A common and efficient implementation of the Disjoint Set uses two techniques:

  • Path Compression: During the Find operation, each node on the path from the input node to the root is directly linked to the root. This flattens the tree and makes subsequent Find operations faster.
  • Union by Rank: Each set maintains a rank, which is an upper bound on the height of the tree. When merging two sets, the set with the smaller rank is attached to the set with the larger rank. If the ranks are equal, one tree is chosen arbitrarily to become the parent, and its rank is incremented.

Pseudocode

 // Disjoint Set Data Structure
            class DisjointSet {
                parent: array of int // Initially, parent[i] = i
                rank: array of int   // Initially, rank[i] = 0

                Find(x): int {
                    if parent[x] != x:
                        parent[x] = Find(parent[x]) // Path Compression
                    return parent[x]
                }

                Union(x, y): void {
                    rootX = Find(x)
                    rootY = Find(y)

                    if rootX != rootY:
                        if rank[rootX] < rank[rootY]:
                            parent[rootX] = rootY
                        else if rank[rootX] > rank[rootY]:
                            parent[rootY] = rootX
                        else:
                            parent[rootY] = rootX
                            rank[rootX] += 1
                    }
                }
            }

            // Kruskal's Algorithm
            Kruskal(graph): set of edges {
                MST = empty set
                edges = graph.edges sorted by weight (non-decreasing)
                ds = new DisjointSet(graph.vertices)

                for each edge (u, v, weight) in edges:
                    if ds.Find(u) != ds.Find(v):
                        MST.add(edge)
                        ds.Union(u, v)

                return MST
            } 

Efficiency Analysis

Time Complexity

The time complexity of Kruskal's algorithm is primarily determined by the sorting step and the Disjoint Set operations.

  • Sorting Edges: Sorting the edges takes O(E log E) time, where E is the number of edges. Since in a connected graph E >= V-1, and in the worst case E can be V2, O(E log E) is equivalent to O(E log V).
  • Disjoint Set Operations: With path compression and union by rank, the Find and Union operations take almost constant time, more precisely, O(α(V)) amortized time per operation, where α(V) is the inverse Ackermann function, which grows extremely slowly and can be considered practically constant for any reasonable input size. We perform these operations at most 2E times (E iterations, each potentially calling Find twice and Union once). Therefore, the total time complexity of the Disjoint Set operations is O(E α(V)).
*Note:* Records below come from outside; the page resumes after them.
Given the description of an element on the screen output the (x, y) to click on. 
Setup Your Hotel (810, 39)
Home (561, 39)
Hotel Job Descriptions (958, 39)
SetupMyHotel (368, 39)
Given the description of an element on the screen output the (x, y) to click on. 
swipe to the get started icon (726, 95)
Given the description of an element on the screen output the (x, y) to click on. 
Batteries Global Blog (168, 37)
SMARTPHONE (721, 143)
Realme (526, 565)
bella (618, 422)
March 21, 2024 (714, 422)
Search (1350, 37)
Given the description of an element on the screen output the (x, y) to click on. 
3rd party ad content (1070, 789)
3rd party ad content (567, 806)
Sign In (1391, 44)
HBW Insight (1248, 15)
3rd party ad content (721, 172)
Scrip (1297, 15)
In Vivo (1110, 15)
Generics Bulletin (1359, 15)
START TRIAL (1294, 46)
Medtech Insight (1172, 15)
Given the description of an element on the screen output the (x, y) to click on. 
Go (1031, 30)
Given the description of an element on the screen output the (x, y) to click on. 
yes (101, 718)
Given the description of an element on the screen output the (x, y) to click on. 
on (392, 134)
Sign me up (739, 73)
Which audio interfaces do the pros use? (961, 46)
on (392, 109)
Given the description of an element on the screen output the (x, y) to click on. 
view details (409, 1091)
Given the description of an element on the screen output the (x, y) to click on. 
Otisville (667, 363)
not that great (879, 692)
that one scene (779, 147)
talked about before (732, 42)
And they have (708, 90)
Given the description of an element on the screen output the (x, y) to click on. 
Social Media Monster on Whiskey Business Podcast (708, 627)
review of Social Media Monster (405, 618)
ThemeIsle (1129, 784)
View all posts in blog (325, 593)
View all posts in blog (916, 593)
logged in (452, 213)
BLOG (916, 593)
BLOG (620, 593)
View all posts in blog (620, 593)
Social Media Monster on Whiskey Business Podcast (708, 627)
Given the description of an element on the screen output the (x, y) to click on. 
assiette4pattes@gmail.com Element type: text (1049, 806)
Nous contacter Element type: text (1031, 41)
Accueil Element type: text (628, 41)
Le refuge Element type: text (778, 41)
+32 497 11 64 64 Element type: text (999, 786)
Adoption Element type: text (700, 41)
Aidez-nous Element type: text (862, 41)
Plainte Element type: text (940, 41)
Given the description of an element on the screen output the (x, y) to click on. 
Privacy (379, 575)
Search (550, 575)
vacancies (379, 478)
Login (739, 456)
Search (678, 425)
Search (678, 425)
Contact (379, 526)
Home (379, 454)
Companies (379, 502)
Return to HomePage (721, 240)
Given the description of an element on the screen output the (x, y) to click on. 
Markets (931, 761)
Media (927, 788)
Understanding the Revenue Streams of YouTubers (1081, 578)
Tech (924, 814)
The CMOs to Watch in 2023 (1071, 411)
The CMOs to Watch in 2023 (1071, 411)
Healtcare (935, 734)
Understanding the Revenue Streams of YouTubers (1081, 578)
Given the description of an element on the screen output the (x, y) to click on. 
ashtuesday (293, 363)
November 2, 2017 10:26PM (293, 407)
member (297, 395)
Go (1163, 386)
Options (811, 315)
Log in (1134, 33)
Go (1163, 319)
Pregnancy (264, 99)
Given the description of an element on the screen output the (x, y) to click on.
Therefore, the overall time complexity of Kruskal's algorithm is O(E log E) + O(E α(V)). Since O(α(V)) is practically constant, the dominating term is O(E log E), which is often written as O(E log V).

Space Complexity

The space complexity is determined by:

  • Storing the edges: O(E)
  • Disjoint Set data structure: O(V) for storing the parent and rank arrays.

Therefore, the overall space complexity is O(E + V). In many cases, E will be larger than V, making the space complexity effectively O(E).

Conclusion

Kruskal's algorithm is an efficient and widely used algorithm for finding the Minimum Spanning Tree of a graph. Its greedy approach, coupled with the efficient Disjoint Set data structure, allows it to solve the MST problem effectively. The use of Disjoint Sets makes Kruskal's Algorithm particularly well suited for sparse graphs (graphs with relatively few edges compared to the number of vertices). While other algorithms exist, such as Prim's algorithm, Kruskal's algorithm offers a distinct advantage in certain scenarios, particularly where edges are readily available and sorted.